How is the aluminium produced ?
Aluminum is common in the Earth's crust but rare in its free form. Aluminum is difficult to extract because its primary ore, aluminum oxide (Al2O3), is so stable. The following steps will explain how aluminum is isolated.
- Mine bauxite. Bauxite is not a specific mineral, but a group of minerals containing aluminum hydroxides. Wash the bauxite in hot sodium hydroxide (NaOH) at 250 degrees Celsius to produce aluminum hydroxide by the following equation: Al2O3 + 2NaOH + 3H2O -> 2Al(OH)4 + 2Na
- Filter out the other components of bauxite as solid impurities. Cool the solution and the aluminum hydroxide will precipitate out. Remove the aluminum hydroxide from the solution and heat it to 1,050 degrees Celsius, yielding aluminum oxide by the following equation: 2Al(OH)3 -> Al2O3 +3H2O.
- Heat aluminum oxide in the presence of carbon to obtain aluminum by direct reduction using the following equation: 2Al2O3 + heat + 3C -> 4Al + 3CO2. This method is useful for demonstration purposes but is not commercially practical because aluminum melts at 2,000 degrees Celsius.
- Mix sodium hexafluoroaluminate (Na3AlF6) with aluminum fluoride (AlF3) in a carbon-lined bath. Heat this mixture until it melts and dissolve the aluminum oxide.

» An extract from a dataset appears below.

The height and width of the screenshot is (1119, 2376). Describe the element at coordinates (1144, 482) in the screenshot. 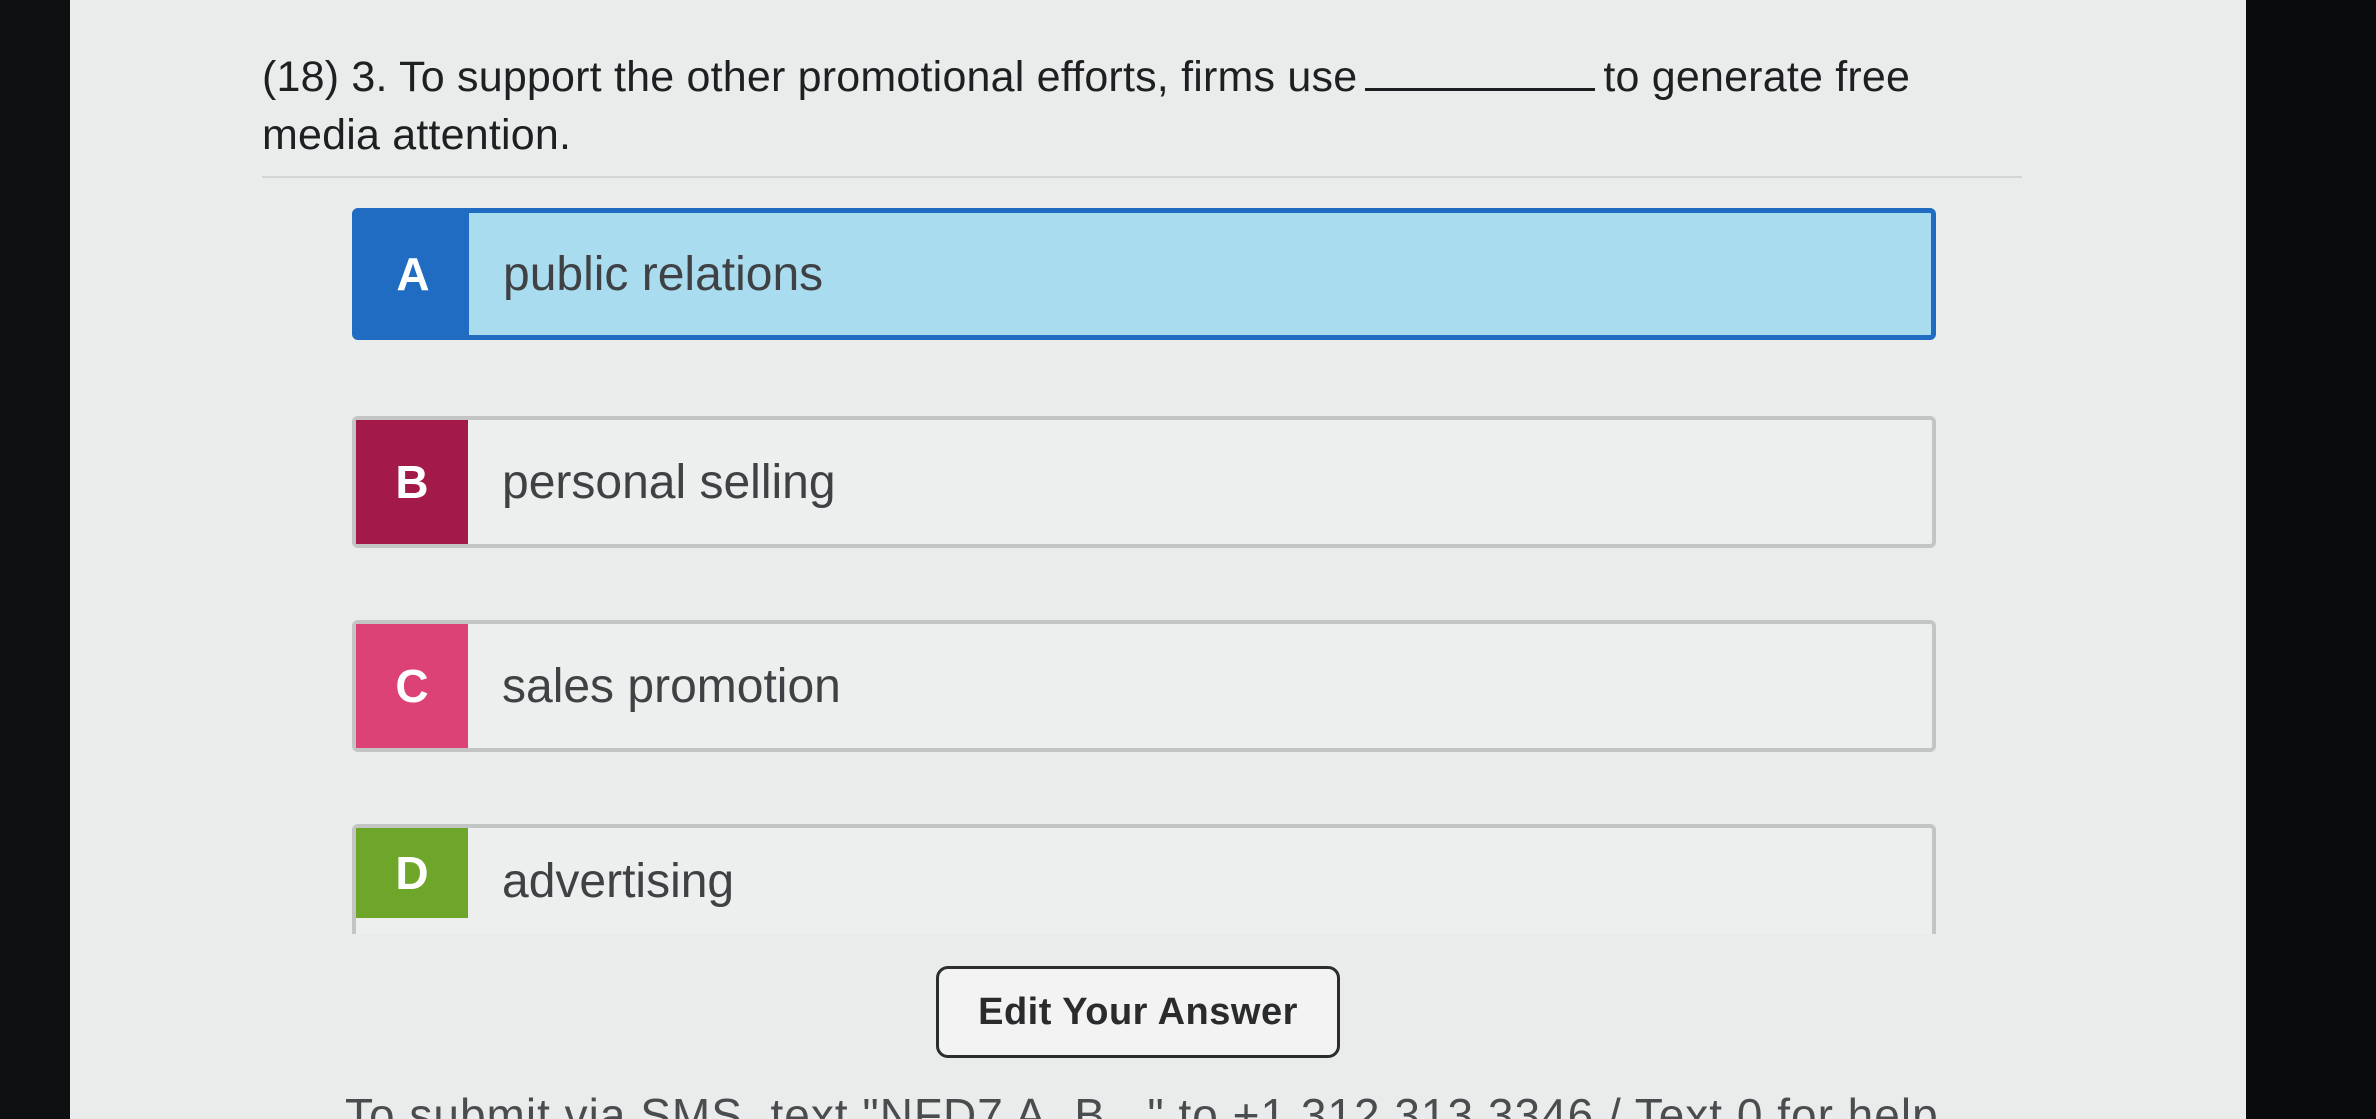

I see `option-b: B personal selling` at that location.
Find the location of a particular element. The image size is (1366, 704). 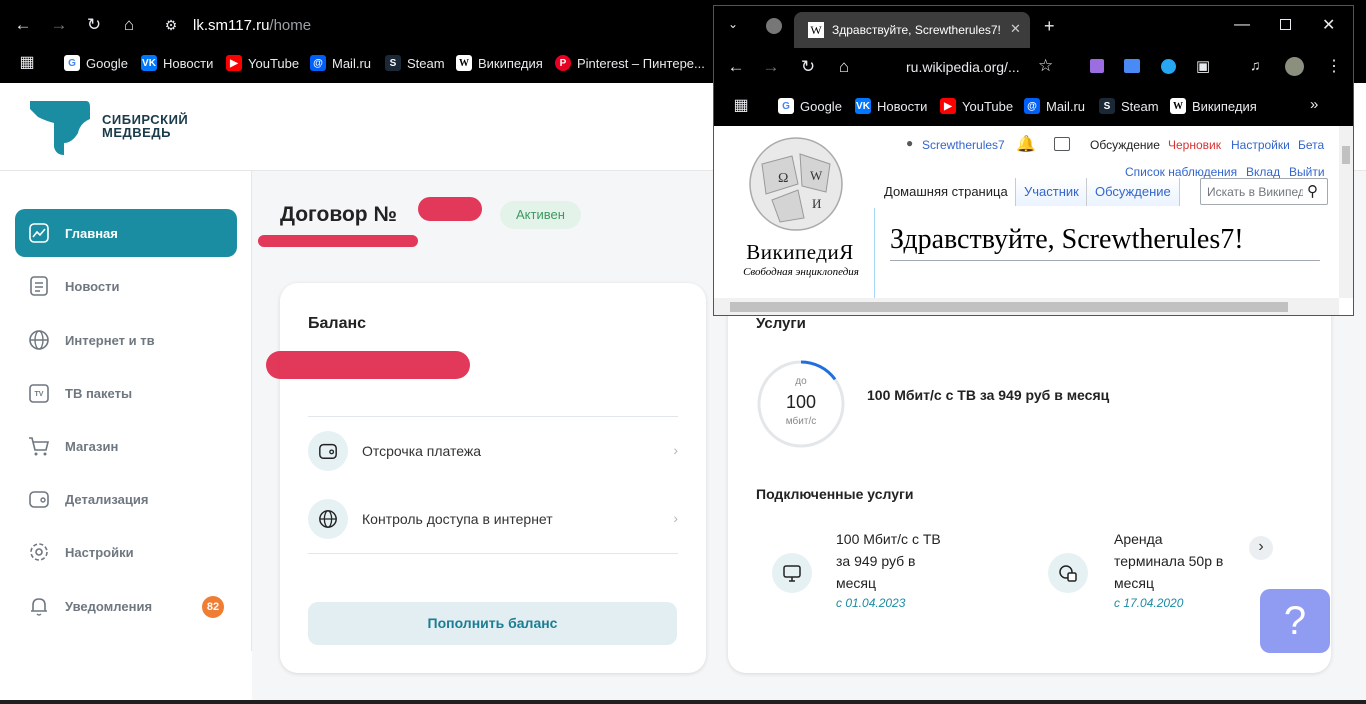

bear-logo-icon is located at coordinates (59, 127).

Run an electric current through this mixture to cause the reaction given in Step 2. The carbon dioxide (CO2) will collect at the anode and the pure aluminum will collect at the cathode. This step is more economical than Step 2 because this mixture melts at 950 degrees Celsius.
- Recycle aluminum. This method has become increasingly common since the manufacture of soft drink cans began in the 1960s. Recycling requires 5 percent of the energy that the initial production does.